Until three o’clock in the morning every newspaper office in New York was a scene of violent gloom. Throughout all the city, and into many outside nooks and crannies, were hundreds of human tentacles, burrowing like moles into the sandy soil of news, but unearthing nothing of any value. The world’s biggest sensation was in those offices, and they couldn’t touch it with a pair of tongs! Nor were libel suits, or any such trivial considerations, in the minds of the astute managers of the free and entirely uncurbed. The deterrent was that the interests involved were so large that one might as well sit on a keg of gunpowder and light it, as to make the slightest of errors. The gentlemen mentioned as the organisers of the International Transportation Company collectively owned about all the money, and all the power, and all the law, in the gloriously independent United States of America; and if they got together on any one subject, such as the squashing of a newspaper, for instance, something calm and impressive was likely to happen. On the other hand, if the interesting story the free and entirely uncurbed had in its possession were true, the squashing would be reversed, and the freeness and entirely uncurbedness would be still more firmly seated than ever, which is the palladium of our national liberties; and Heaven be good to us.

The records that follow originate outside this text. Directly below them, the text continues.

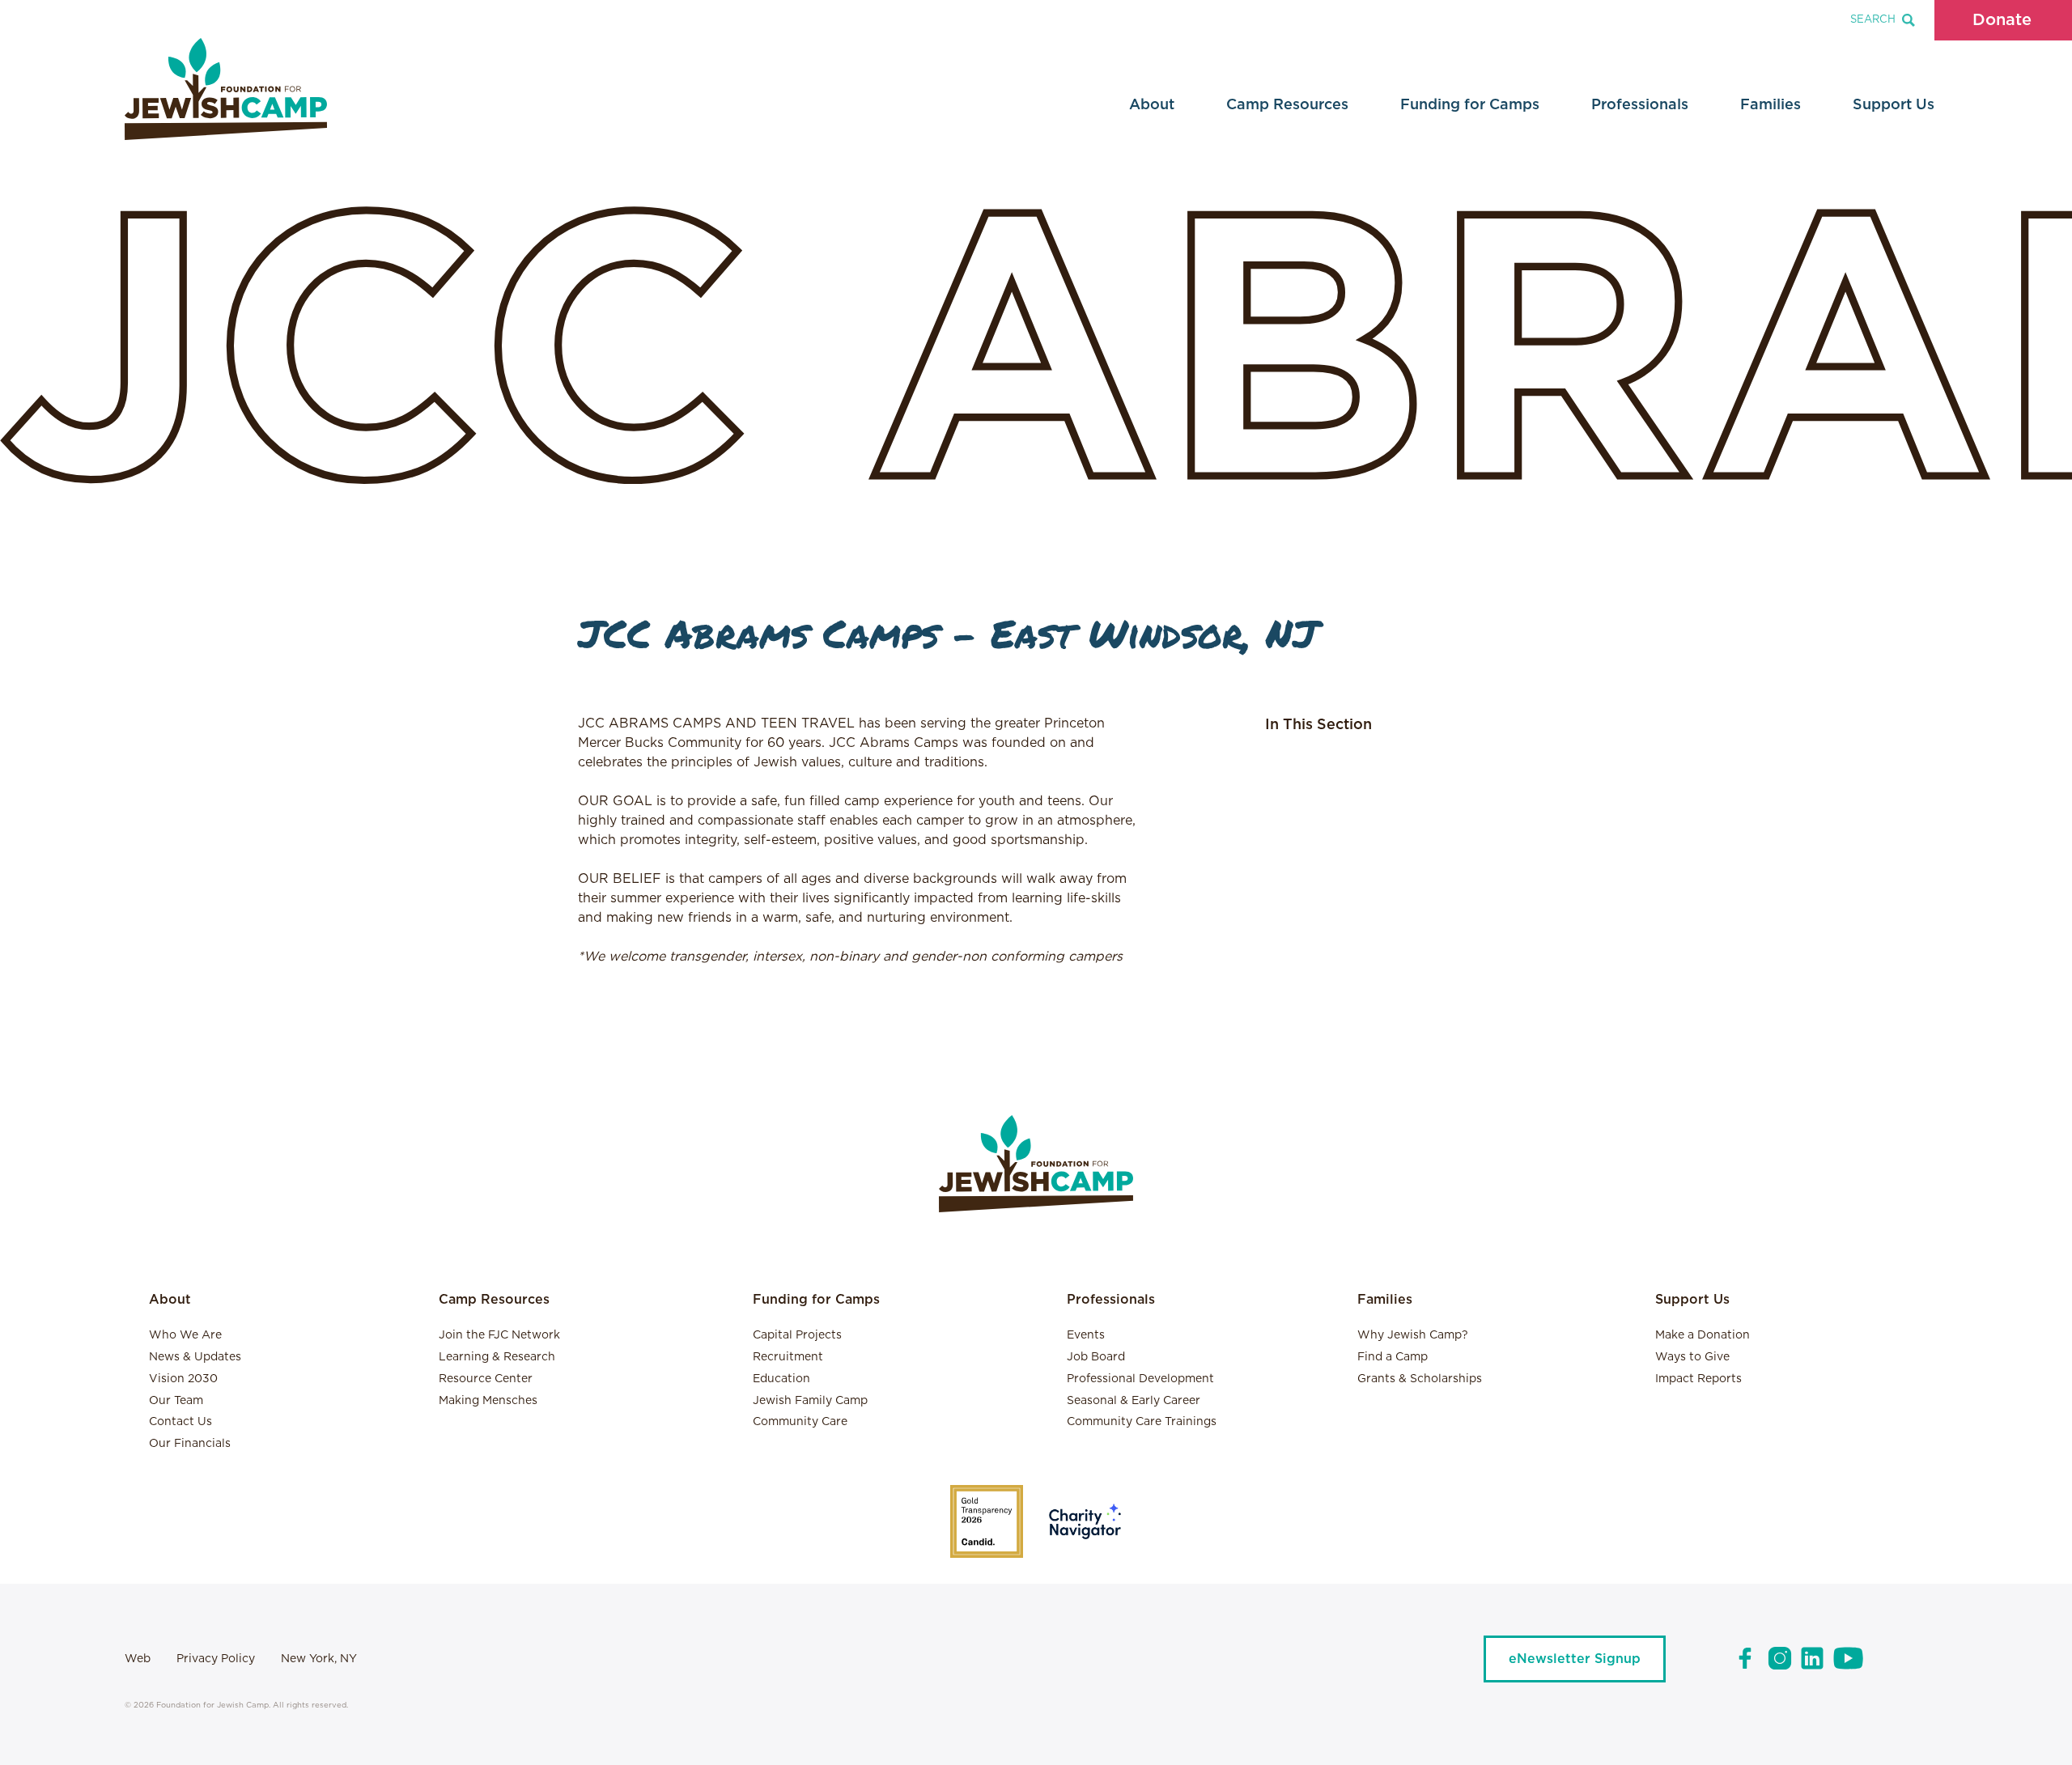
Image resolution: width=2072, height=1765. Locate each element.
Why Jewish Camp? (1412, 1335)
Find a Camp (1392, 1357)
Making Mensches (488, 1400)
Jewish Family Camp (810, 1400)
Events (1086, 1335)
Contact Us (180, 1422)
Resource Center (486, 1379)
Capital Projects (797, 1335)
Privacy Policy (215, 1659)
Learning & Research (497, 1357)
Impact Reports (1698, 1379)
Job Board (1096, 1357)
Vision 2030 (183, 1379)
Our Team (176, 1400)
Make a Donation (1702, 1335)
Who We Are (185, 1335)
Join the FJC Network (499, 1335)
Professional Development (1140, 1379)
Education (781, 1379)
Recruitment (788, 1357)
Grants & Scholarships (1419, 1379)
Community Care (800, 1422)
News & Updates (195, 1357)
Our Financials (190, 1443)
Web (138, 1659)
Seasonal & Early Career (1133, 1400)
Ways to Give (1692, 1357)
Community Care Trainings (1141, 1422)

It was a distressing evening. Whole reams of copy, more throbbing than any fiction, more potent than any explosion, more consequential than any war, hung on the “hold” hooks, and grew cold! Whole banks of galleys of the same gorgeous stuff stood on the racks, set and revised, and ready to be plated, and not a line of it could be released!
Towards morning there was an army of newspaper men so worried and distressed, and generally consumed with the mad passion of restraint, that there was scarcely a fingernail left in the profession, and frightened-eyed copy boys hid behind doors. Suddenly a dozen telegraph operators, in as many offices, jumped from their desks, as if they had all been touched at the same instant by a powerful current from their instruments, and shouted varying phrases, a composite of which would be nearest expressed by:
“Let ’er go!”
It had been eight o’clock in the evening in New York when Gerald Fosland had first given out his information, and at that moment it was one A.M. in Berlin. At three A.M., Berlin time, which was ten P.M. in New York, the Baron von Slachten, who had been detained by an unusual stress of diplomatic business, strolled to his favourite café. At three-five, the Baron von Slachten became the most thought about man in his city, but the metropolitan press of Berlin is slightly fettered and more or less curbed, and there are certain formalities to be observed. It is probable, therefore, that the Baron might have gone about his peaceful way for two or three days, had not a fool American, in the advertising branch of one of the New York papers, in an entire ignorance of decent formalities, walked straight out Unter den Linden, to Baron von Slachten’s favourite café, and, picking out the Baron at a table with four bushy-faced friends, made this cheerful remark, in the manner and custom of journalists in his native land:
“Well, Baron, the International Transportation Company has confessed. Could you give me a few words on the subject?”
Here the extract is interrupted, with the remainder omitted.